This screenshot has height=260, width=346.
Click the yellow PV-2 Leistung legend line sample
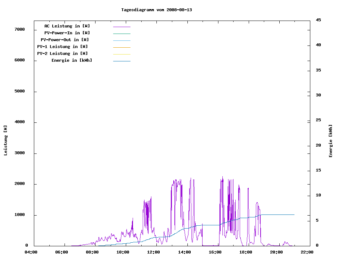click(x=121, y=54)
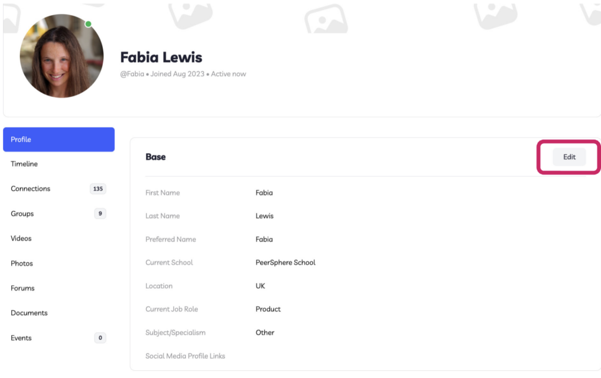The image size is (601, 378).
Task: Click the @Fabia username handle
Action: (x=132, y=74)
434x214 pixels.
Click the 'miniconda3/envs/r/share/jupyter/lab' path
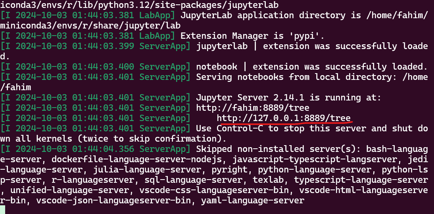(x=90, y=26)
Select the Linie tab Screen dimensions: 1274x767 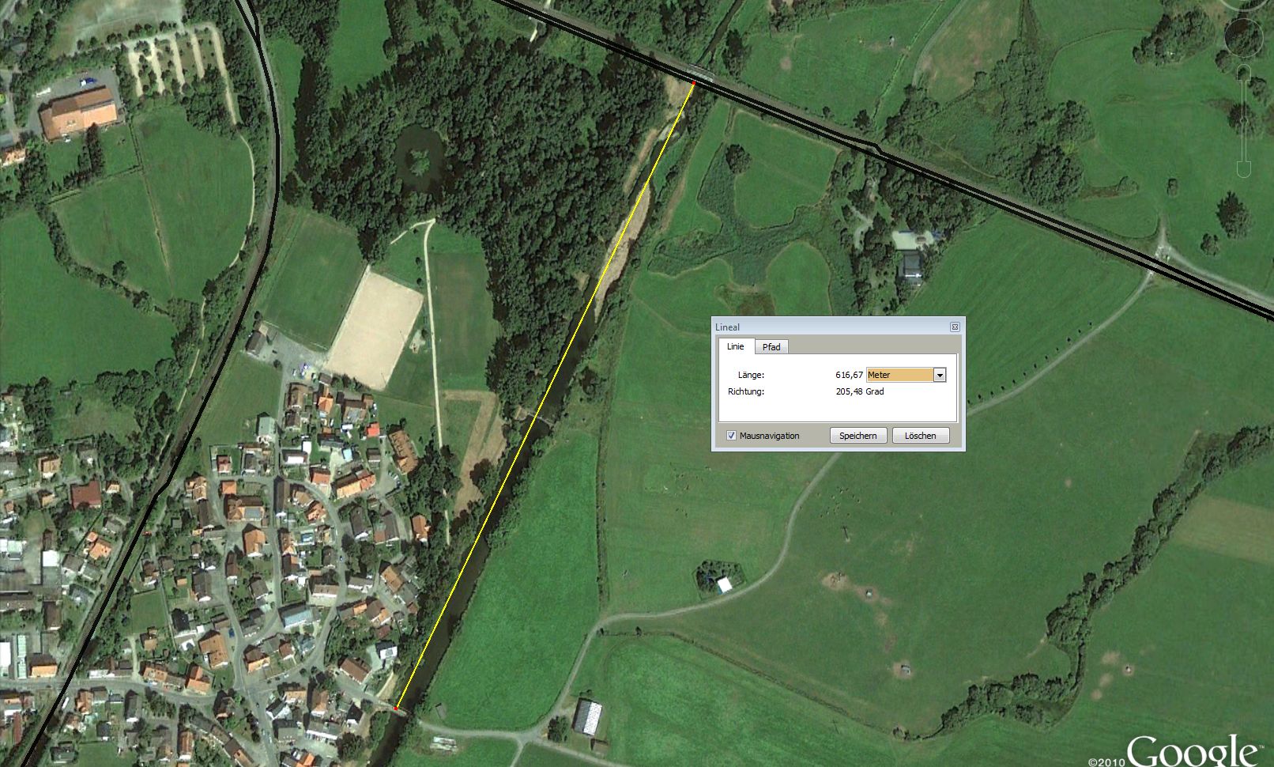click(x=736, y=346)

Directions:
Extract the lines from the very first one through the line containing "Action: (x=132, y=74)", including both, and copy them word for word. Leave the pictures out of your answer.

Written response:
This screenshot has height=260, width=346.
Click the yellow PV-2 Leistung legend line sample
click(x=121, y=54)
The image size is (601, 378).
Task: Click the @Fabia username handle
Action: (x=132, y=74)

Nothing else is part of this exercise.